The Dalai Lama is slated to deliver a lecture called “Engaging Wisdom and Compassion” at Crisler Arena April 19 and 20.

The Chinese government has accused Tenzin Gyatso, the 14th Dalai Lama and spiritual leader of Tibetan Buddhists, of inciting the recent wave of anti-Chinese violence in Tibet.

As host of the 2008 Olympic games, China is in the international spotlight and coming under fire from the United States, Britain and other countries for using force against the Tibetan protestors. The Chinese government, which has controlled the region of Tibet since 1951, claims that 19 protesters have been killed as a result of the protests, but aides close to the Dalai Lama say the toll is closer to 130.

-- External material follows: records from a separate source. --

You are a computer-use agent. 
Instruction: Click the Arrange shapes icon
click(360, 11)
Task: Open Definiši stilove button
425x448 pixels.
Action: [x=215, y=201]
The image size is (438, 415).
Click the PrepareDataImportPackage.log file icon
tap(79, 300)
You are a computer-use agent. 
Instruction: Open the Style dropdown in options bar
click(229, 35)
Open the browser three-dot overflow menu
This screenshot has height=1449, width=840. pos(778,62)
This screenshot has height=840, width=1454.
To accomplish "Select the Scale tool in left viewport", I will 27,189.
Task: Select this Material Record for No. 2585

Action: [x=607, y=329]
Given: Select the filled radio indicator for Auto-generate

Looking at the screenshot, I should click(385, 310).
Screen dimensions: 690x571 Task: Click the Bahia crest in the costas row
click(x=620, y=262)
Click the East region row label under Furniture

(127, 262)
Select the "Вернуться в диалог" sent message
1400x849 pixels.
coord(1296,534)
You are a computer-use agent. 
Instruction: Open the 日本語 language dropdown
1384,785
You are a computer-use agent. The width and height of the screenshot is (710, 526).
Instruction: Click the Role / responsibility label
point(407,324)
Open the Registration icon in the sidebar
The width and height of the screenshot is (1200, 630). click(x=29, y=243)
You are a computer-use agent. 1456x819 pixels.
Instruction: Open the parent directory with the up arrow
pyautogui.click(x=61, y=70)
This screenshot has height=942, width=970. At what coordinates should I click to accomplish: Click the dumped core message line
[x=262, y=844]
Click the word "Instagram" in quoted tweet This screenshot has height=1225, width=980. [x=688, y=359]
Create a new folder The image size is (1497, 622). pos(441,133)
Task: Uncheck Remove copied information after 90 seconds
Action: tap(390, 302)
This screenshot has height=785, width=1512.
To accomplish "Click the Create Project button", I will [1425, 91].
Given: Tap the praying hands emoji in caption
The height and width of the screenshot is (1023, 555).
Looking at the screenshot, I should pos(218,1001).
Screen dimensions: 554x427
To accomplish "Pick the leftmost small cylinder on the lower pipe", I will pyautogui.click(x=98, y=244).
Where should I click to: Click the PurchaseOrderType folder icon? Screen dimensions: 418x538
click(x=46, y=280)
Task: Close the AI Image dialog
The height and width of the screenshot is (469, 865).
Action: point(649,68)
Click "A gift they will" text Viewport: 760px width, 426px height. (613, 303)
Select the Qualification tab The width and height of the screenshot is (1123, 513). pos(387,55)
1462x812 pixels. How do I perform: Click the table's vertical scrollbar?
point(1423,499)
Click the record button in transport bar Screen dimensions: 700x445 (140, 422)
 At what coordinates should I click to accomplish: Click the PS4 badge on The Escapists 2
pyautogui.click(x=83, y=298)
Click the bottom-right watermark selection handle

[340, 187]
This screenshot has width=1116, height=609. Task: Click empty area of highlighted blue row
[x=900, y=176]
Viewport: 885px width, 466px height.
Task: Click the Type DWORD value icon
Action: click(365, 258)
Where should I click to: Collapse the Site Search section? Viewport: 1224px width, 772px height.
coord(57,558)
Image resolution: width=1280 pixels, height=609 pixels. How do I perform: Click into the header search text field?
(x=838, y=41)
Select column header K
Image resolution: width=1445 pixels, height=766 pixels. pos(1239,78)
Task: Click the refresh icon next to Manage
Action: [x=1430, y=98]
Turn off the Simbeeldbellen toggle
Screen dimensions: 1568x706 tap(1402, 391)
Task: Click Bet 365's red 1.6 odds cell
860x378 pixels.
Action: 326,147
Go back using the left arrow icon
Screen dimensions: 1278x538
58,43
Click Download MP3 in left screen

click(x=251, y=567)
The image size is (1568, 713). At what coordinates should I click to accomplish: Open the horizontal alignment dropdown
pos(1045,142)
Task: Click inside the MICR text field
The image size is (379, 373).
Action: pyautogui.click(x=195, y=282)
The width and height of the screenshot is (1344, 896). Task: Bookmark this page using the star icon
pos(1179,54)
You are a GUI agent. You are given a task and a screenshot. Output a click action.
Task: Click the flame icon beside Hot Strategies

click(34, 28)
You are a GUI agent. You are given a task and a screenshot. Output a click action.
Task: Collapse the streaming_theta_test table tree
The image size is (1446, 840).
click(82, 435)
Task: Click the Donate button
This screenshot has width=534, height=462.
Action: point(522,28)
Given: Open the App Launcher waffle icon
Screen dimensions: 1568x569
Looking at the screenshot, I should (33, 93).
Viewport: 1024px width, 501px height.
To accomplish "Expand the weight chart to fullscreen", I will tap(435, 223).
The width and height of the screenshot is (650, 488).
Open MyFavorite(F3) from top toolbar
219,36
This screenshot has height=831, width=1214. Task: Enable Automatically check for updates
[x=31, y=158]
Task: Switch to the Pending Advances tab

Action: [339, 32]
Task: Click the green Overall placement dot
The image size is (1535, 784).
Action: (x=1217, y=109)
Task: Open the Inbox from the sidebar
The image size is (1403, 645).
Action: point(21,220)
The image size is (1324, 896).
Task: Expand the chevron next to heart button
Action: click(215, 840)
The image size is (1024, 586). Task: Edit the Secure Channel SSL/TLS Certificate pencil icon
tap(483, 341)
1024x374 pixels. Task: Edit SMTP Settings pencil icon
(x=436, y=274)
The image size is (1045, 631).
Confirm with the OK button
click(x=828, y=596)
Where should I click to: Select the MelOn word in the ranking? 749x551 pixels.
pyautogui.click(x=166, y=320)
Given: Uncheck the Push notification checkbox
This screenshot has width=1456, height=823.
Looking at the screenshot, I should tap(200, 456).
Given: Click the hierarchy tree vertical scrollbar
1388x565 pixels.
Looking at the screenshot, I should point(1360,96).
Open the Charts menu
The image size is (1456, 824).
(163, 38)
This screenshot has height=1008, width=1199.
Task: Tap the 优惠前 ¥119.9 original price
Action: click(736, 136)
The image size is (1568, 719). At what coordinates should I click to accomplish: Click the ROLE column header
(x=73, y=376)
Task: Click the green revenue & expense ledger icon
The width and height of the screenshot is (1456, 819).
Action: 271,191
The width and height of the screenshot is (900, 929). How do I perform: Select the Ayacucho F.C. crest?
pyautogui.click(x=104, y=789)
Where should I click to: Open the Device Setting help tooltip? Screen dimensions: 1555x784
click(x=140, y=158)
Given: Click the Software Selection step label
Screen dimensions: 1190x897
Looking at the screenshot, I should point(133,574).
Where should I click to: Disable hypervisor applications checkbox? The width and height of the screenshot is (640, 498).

Gyatso, a Nobel Peace Prize winner and promoter of nonviolence, told media sources yesterday that he might resign his post if “things get out of control.”

In light of recent Tibetan protests calling for independence from China, his upcoming speech would likely garner more international attention. But some fear that it might not happen at all.

Prof. Mary Gallagher, the interim director of the Center for Chinese Studies, said the conflict might force the Dalai Lama to cancel the event and tend to more pressing issues.

“There’s a lot of things that are happening that make it more important that the Dalai Lama is somewhere else,” she said.

But Gelek Rimpoche, the founder and spiritual leader of Jewel Heart, the organization bringing the Dalai Lama to Ann Arbor, said he believes the Dalai Lama will honor his speaking engagement and come to the University.

According to the Tibetan government’s website, he is also scheduled to speak in Seattle, Wash. in early April.

Rimpoche said he expects the Dalai Lama to discuss the current situation in Tibet when he comes to the University to speak.

“It will be on everyone’s mind, and it’s on his mind too, so he will talk about it,” he said.

Rimpoche said the Dalai Lama would likely reiterate his demands for the Chinese government to give Tibetans greater autonomy, like freedom of religion.

Gallagher said the Dalai Lama’s speech at the University would be an ideal forum for him to express his views on the situation in Tibet.

The Dalai Lama has provoked a reaction from the Chinese government speaking before American government officials, she said, but at the University, he can reach a wide audience without worrying about political ramifications.

The Dalai Lama has called the current situation in Tibet a cultural genocide, but Gallagher said it’s possible that circumstances could “change dramatically” in the weeks before the Dalai Lama comes to campus.